Por determinação da Mesa Diretora, por meio do Ato 137/2016, foi implantado, nesta terça-feira (1), na Assembleia Legislativa de Mato Grosso do Sul, o PAC (Programa de Atualização Cadastral) dos servidores ativos, inativos e pensionistas do Poder Legislativo estadual. O presidente Junior Mochi (PMDB) foi o primeiro a fazer a atualização, em estande montado no saguão Arte Mulher Nelly Martins.

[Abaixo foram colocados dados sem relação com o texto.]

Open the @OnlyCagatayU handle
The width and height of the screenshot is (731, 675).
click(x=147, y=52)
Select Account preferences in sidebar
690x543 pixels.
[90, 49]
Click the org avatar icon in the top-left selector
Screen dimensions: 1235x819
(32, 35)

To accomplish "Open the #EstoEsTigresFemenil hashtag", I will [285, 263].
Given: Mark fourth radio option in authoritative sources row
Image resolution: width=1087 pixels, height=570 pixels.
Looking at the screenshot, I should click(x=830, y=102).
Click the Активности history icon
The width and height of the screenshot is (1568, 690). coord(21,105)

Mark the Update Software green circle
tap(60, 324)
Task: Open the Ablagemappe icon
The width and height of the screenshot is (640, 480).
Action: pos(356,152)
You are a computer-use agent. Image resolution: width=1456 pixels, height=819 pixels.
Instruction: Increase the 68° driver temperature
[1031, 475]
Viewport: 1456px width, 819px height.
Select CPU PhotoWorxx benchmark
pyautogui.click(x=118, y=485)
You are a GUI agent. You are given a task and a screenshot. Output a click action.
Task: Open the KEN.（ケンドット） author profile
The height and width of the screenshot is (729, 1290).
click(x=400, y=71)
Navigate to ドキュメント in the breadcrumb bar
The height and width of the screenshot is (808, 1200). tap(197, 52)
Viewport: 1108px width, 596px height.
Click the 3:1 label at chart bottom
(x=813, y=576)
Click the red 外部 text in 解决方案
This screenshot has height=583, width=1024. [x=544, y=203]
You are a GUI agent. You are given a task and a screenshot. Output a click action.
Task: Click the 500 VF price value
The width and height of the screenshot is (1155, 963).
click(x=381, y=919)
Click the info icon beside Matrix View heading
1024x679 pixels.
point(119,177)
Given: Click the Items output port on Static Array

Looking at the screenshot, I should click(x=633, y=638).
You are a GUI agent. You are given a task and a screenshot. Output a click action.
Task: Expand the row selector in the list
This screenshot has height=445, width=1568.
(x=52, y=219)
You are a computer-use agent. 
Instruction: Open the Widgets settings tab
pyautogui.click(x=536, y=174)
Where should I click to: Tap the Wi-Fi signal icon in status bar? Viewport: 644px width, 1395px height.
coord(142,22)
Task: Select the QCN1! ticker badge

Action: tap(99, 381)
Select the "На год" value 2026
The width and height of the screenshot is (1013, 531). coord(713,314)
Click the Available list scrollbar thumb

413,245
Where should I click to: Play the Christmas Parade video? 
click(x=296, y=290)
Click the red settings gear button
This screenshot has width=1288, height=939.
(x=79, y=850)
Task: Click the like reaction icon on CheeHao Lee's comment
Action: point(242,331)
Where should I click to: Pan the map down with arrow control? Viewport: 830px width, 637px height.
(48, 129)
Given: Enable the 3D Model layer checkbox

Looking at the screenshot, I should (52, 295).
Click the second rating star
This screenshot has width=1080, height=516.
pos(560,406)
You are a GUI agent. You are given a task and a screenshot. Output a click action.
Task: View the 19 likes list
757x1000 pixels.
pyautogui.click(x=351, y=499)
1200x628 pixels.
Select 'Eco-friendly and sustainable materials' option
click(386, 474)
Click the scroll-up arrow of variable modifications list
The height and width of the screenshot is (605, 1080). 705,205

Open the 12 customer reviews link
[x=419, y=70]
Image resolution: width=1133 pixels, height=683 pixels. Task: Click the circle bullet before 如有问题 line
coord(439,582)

“A Assembleia Legislativa foi crescendo ao longo do tempo e agora se faz necessário o recadastramento, para conhecermos efetivamente todos os servidores, onde estão e quais atividades desempenham”, afirmou Mochi. Segundo ele, servidores efetivos, comissionados, aposentados e pensionistas devem fazer o recadastramento até o dia 15 de abril. Mochi ressaltou que serão identificadas as potencialidades e habilidades dos servidores. “Alguns já voltaram a estudar e outros, que entraram em determinada atividade, hoje exercem outra, e conhecendo isso melhor poderemos adequar as funções”, complementou.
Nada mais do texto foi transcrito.